A federal court has granted summary judgment for the U.S. Food and Drug Administration (FDA) in a lawsuit brought by the Center for Science in the Public Interest (CSPI) and Mercury Policy Project (MPP) alleging that the agency has egregiously delayed a response to the organizations’ 2011 petition urging FDA to require the labeling of mercury levels in seafood. CSPI v. FDA, No. 14-0375 (U.S. Dist. Ct., D.D.C., order entered November 21, 2014). Additional information about the complaint appears in Issue 517 of this Update.

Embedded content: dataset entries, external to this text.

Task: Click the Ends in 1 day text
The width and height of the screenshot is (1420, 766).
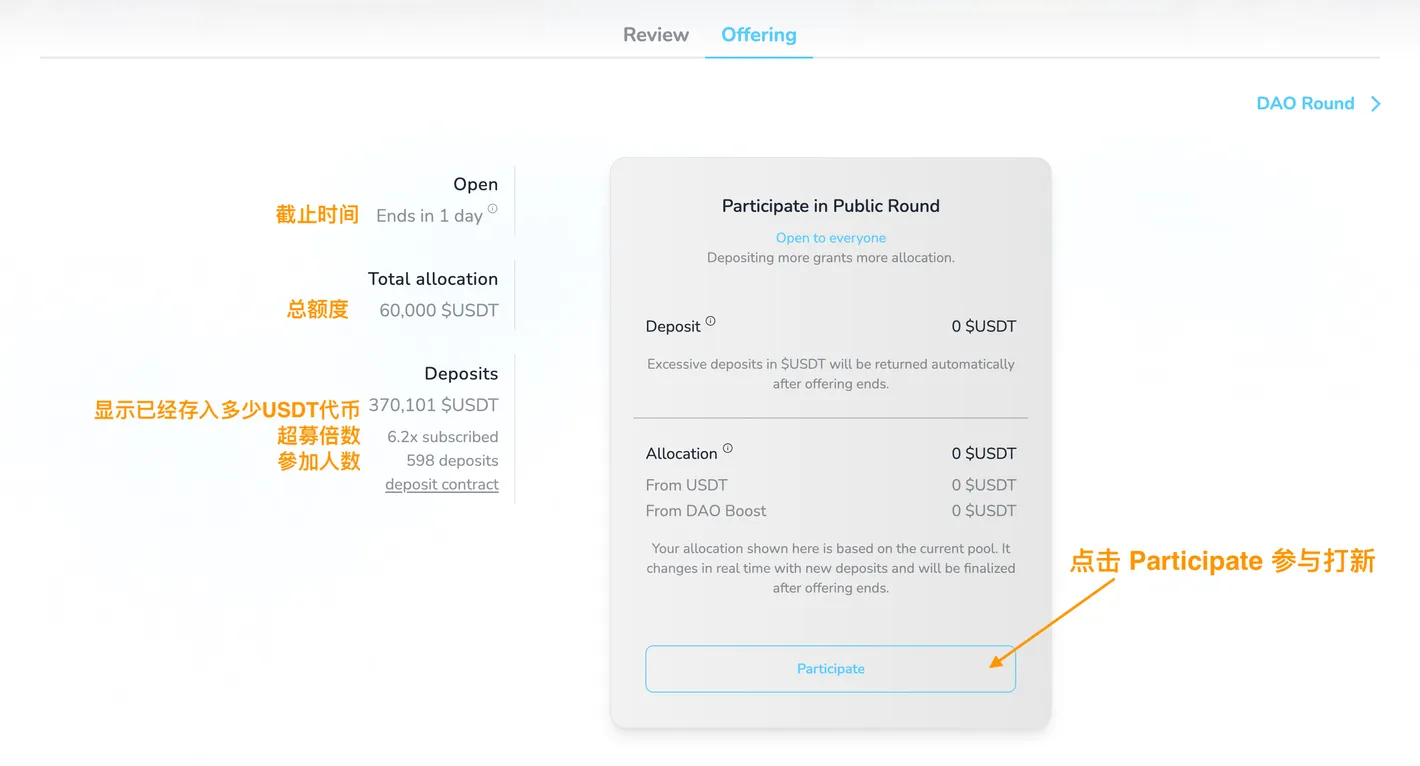Action: point(429,216)
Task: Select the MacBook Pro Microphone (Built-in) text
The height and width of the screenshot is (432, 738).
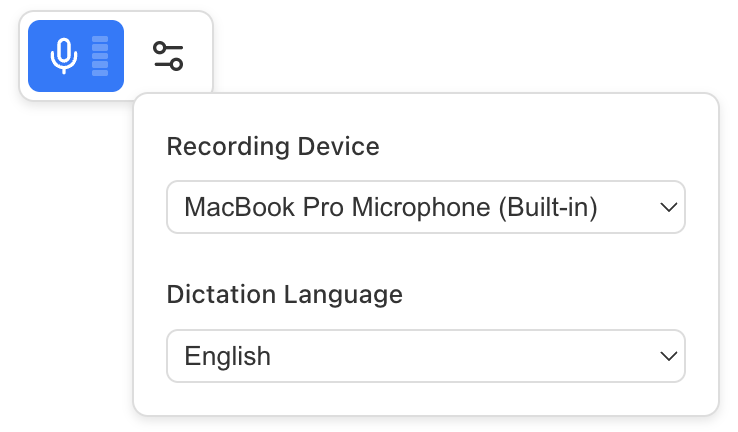Action: tap(391, 207)
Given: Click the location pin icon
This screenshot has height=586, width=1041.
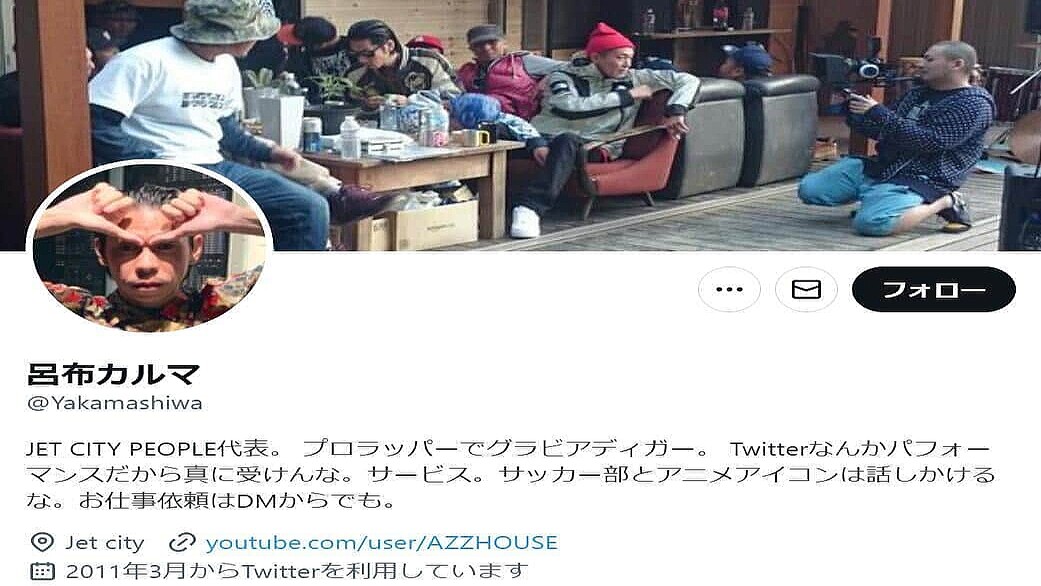Looking at the screenshot, I should click(42, 542).
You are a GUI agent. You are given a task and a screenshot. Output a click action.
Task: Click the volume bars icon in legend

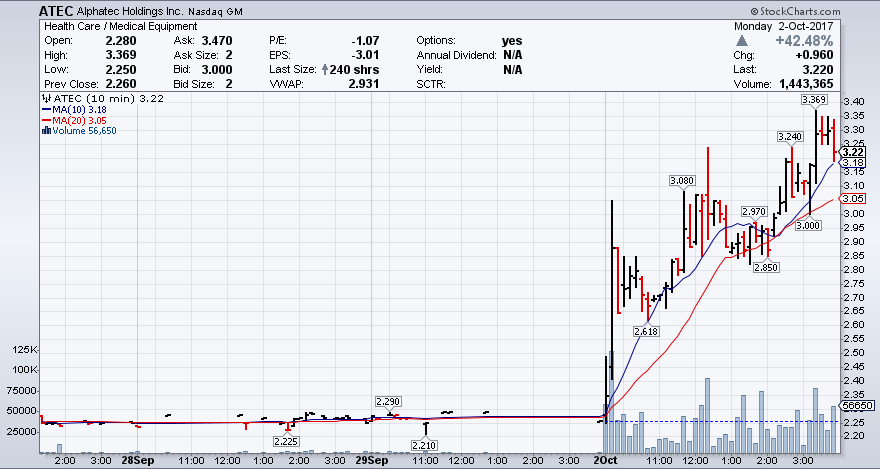click(x=45, y=130)
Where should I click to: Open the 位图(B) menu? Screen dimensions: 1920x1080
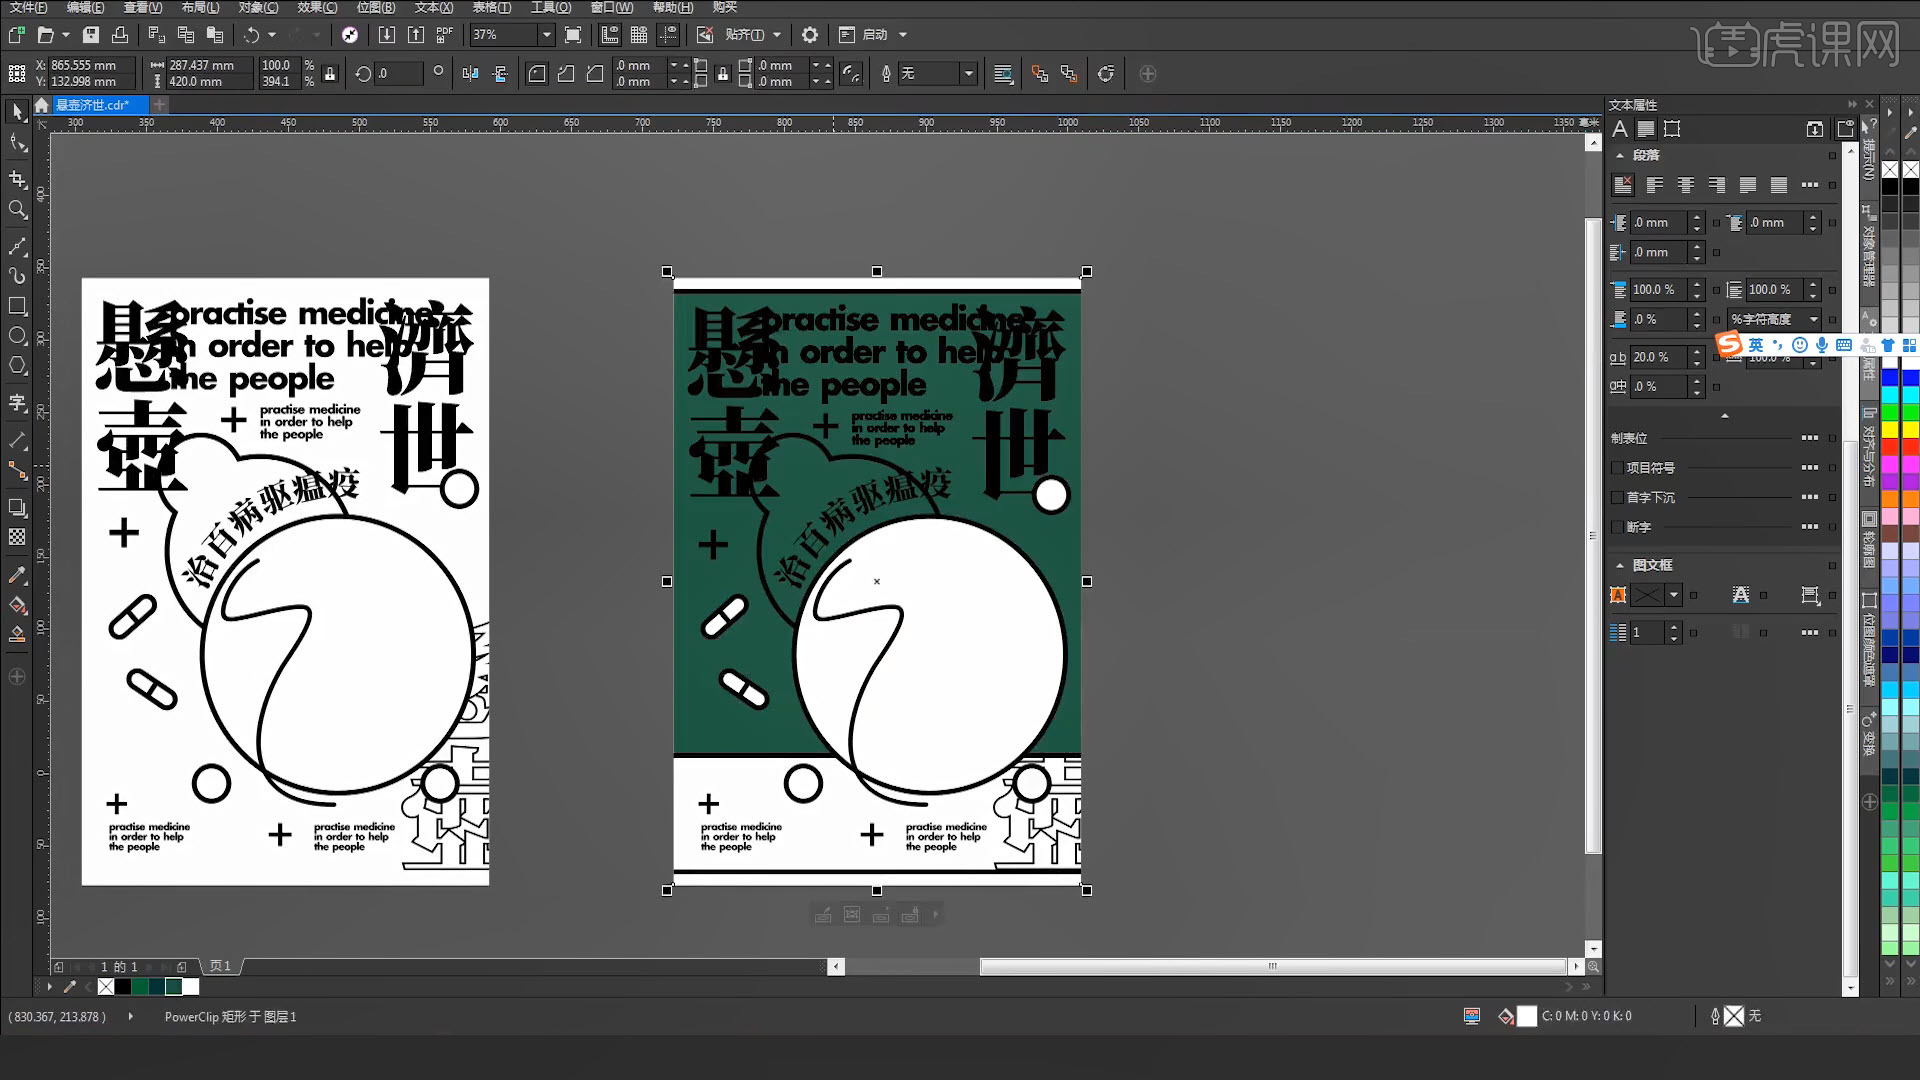(376, 7)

Assessing precedent, the court noted six considerations relevant in evaluating agency delay and found that three were in question here. CSPI and MPP argued that FDA’s delay was unreasonable because statutorily, the agency has six months to approve, deny or tentatively respond to citizen petitions; while FDA technically complied with this regulation, they argued, the deadline “provides a framework within which to gauge FDA’s delay in issuing a final response.” The court disagreed, finding that the regulations do not dictate when an ultimate response is issued, but rather the time frame is guided by the Administrative Procedures Act’s requirement of action “within a reasonable time.” Further, the court noted, FDA has been actively working on the subject of mercury levels in seafood, resulting in the agency issuing draft guidance in June 2014 on recommended seafood intake for children and pregnant women. Additional information on the draft guidance appears in Issue 525 of this Update.

The court also examined the effects of the delay on human health and welfare. CSPI and MPP successfully argued that the delay affected the health and welfare of U.S. citizens, but the court held that this consideration alone was insufficient to support a finding of egregious delay. FDA’s mission is to preserve human health and welfare, the court noted, so the argument would be more persuasive against an agency that does not prioritize health so highly.

Finally, the court considered how a court-ordered expedited action would affect FDA’s other priorities. MPP and CSPI argued that mercury in seafood is a high priority for FDA, so expediting a response would not detract from the agency’s other concerns. FDA acknowledged the high priority of the issue but argued that “rushing a decision on Plaintiff’s detailed labeling recommendations at this juncture would force it to take action without due deliberation and would thereby draw resources from actually resolving issues related to mercury consumption.” The court agreed, and concluding that the delay did not yet warrant judicial intervention, granted summary judgment for FDA.